We have a code which runs either in serial or parallel mode. In the part under inspection one of our mex-files is run on either the complete set of data (serial operation) or on a part of the data consistent with the current number of workers (parallel operation). When run in serial mode the code works fine, but when run in parallel mode on a 6-core computer (with 2, 4 or 6 workers) the workers crash with messages like:
Warning: A worker aborted during execution of the parfor loop. The parfor loop will now run again on the remaining
> In distcomp.remoteparfor/handleIntervalErrorResult (line 240)
In distcomp.remoteparfor/getCompleteIntervals (line 387)
In parallel_function>distributed_execution (line 745)
In parallel_function (line 577)
In foo3 (line 138)
In foo2 (line 142)
In foo1 (line 61)
In foo (line 166)
A little later sometimes we get:
Error using distcomp.remoteparfor/rebuildParforController (line 194)
All workers aborted during execution of the parfor loop.
Error in distcomp.remoteparfor/handleIntervalErrorResult (line 253)
Error in distcomp.remoteparfor/getCompleteIntervals (line 387)
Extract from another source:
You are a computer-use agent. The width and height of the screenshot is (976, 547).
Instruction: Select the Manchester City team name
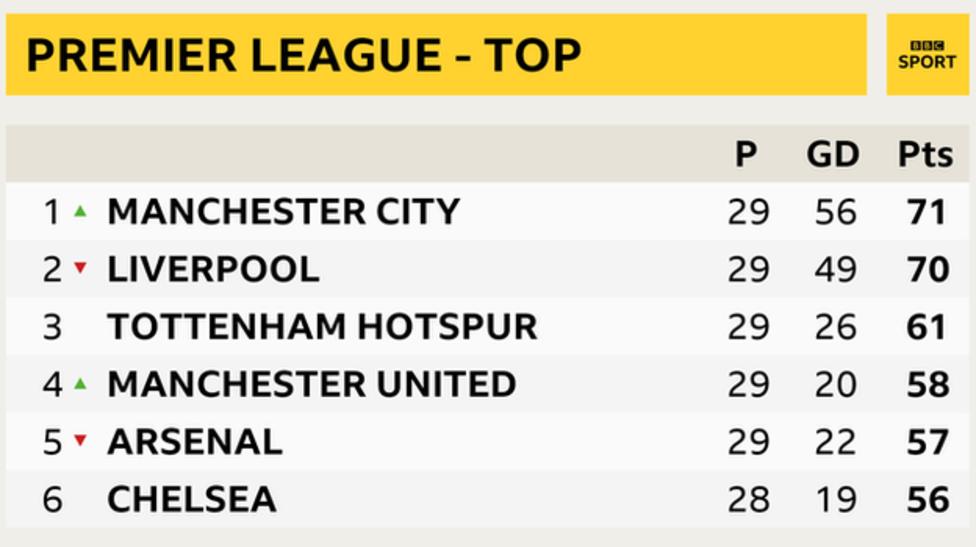pyautogui.click(x=283, y=212)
[r, err] = obj.handleIntervalErrorResult(r);
The client lost connection to worker 3. This might be due to network problems, or the interactive communicating job might
Warning: 4 worker(s) crashed while executing code in the current parallel pool. MATLAB will attempt to run the code again
on the remaining workers of the pool. View the crash dump files to determine what caused the workers to crash.
The crash dumps don't say a lot, but conclude with:
This error was detected while a MEX-file was running. If the MEX-file
is not an official MathWorks function, please examine its source code
for errors. Please consult the External Interfaces Guide for information
on debugging MEX-files.
When run on three other computers the code works fine, in both serial and parallel mode. Two computers with 6-core CPU:s and a notebook with a 2-core CPU. It is possible to create different size pools, and the resulting output is always as expected. I have tried the code on all computers using the same number of workers (4) where possible.
This leads me to believe the mex-file is correct.
I am at a loss concerning what to try next, and would appreciate any hints on how to move forward.